**EXERCISE:**
Your copy begins at the line with "Task: Open the Layers panel" and runs through the end of the data below. Set down only those lines exactly, without pictures.
(AVAILABLE DATA)
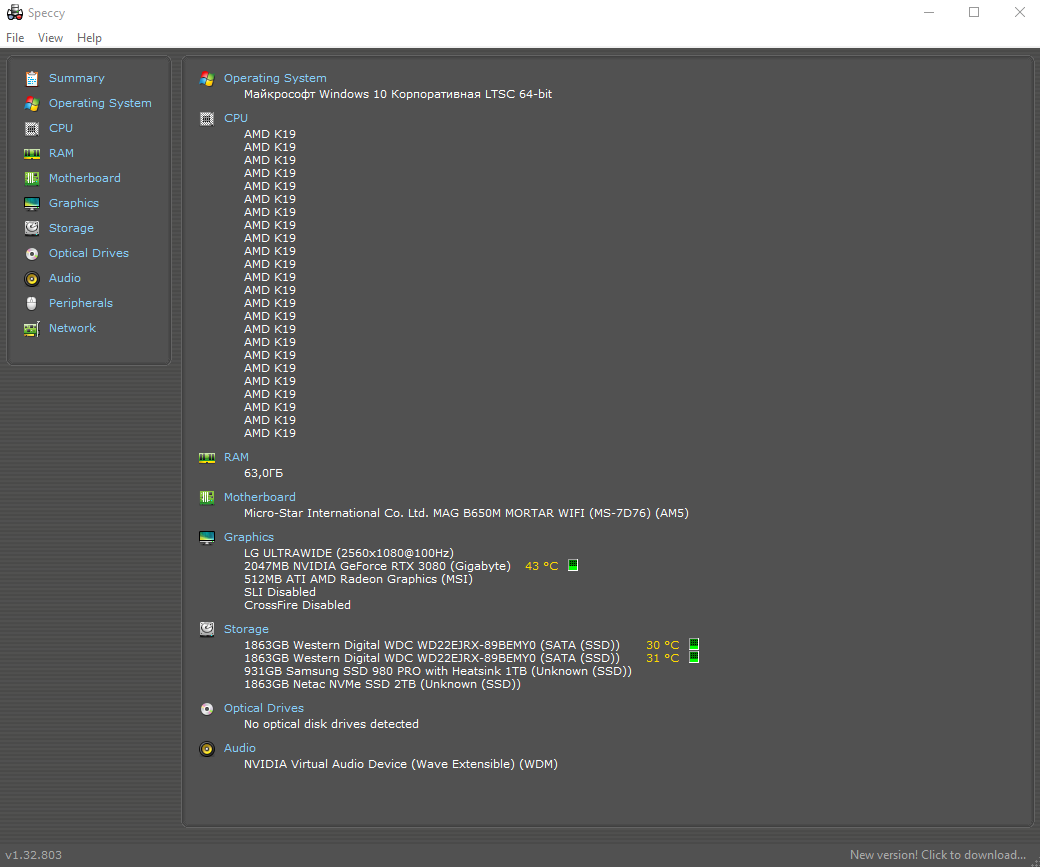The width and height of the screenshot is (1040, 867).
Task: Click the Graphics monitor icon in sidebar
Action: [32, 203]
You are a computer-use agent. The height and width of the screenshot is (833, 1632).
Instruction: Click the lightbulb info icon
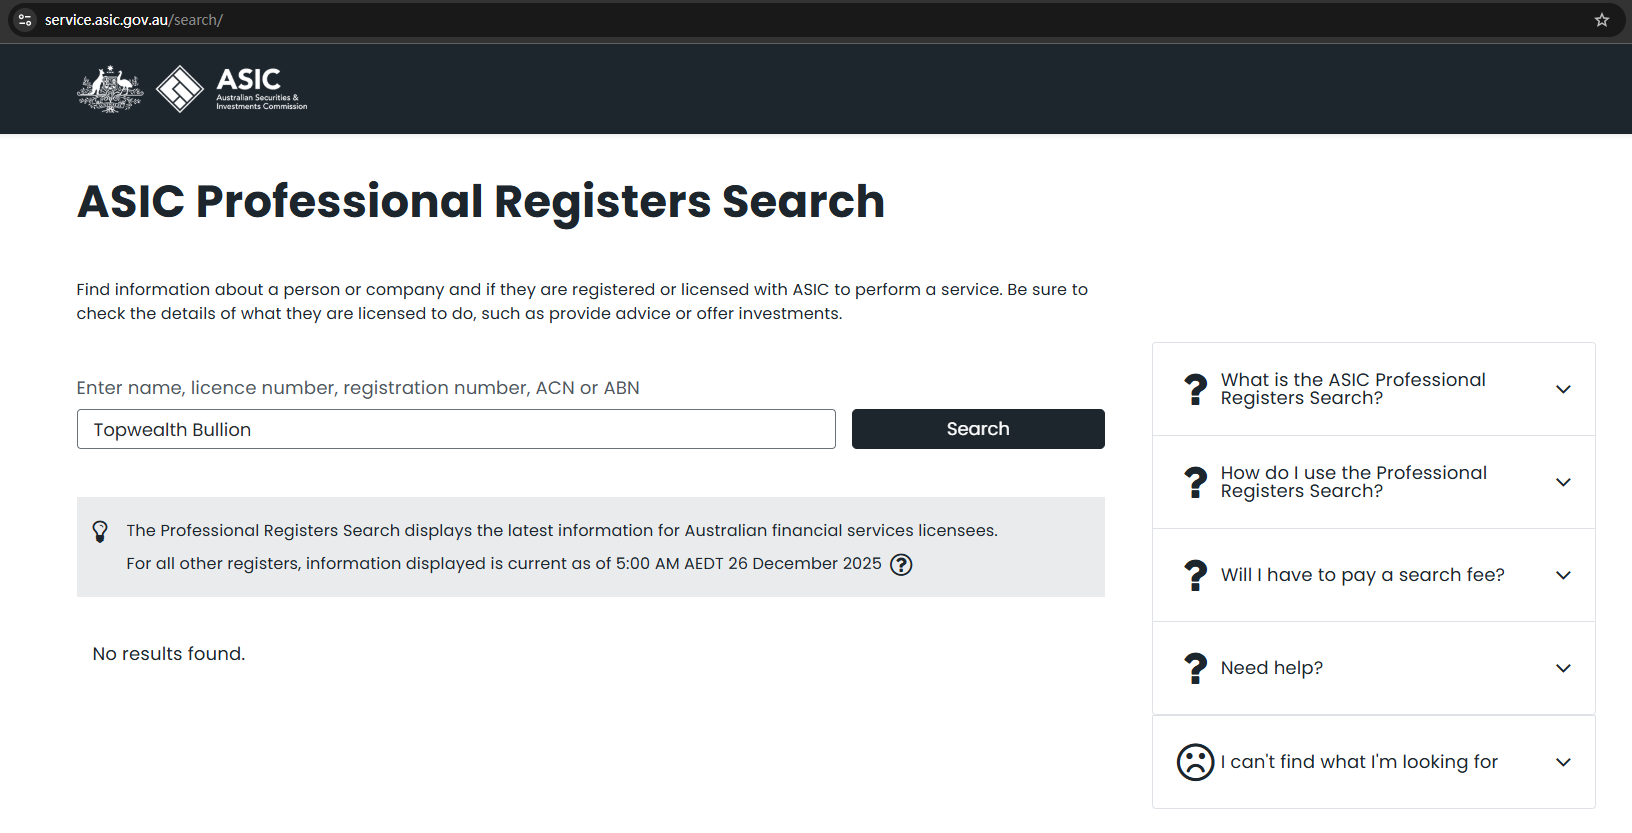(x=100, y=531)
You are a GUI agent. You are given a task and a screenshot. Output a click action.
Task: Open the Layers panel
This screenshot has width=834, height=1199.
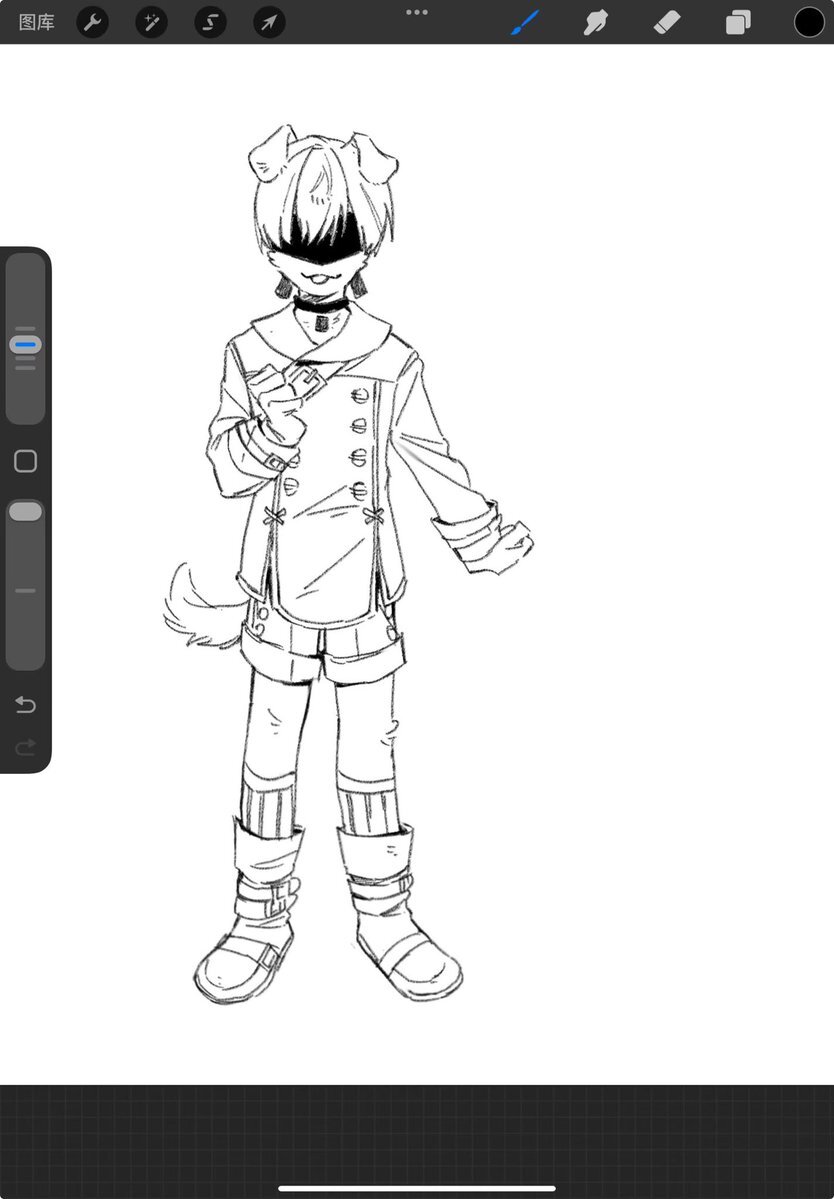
(End AVAILABLE DATA)
**ANSWER TO THIS TASK:**
Task: Open the Layers panel
This screenshot has width=834, height=1199.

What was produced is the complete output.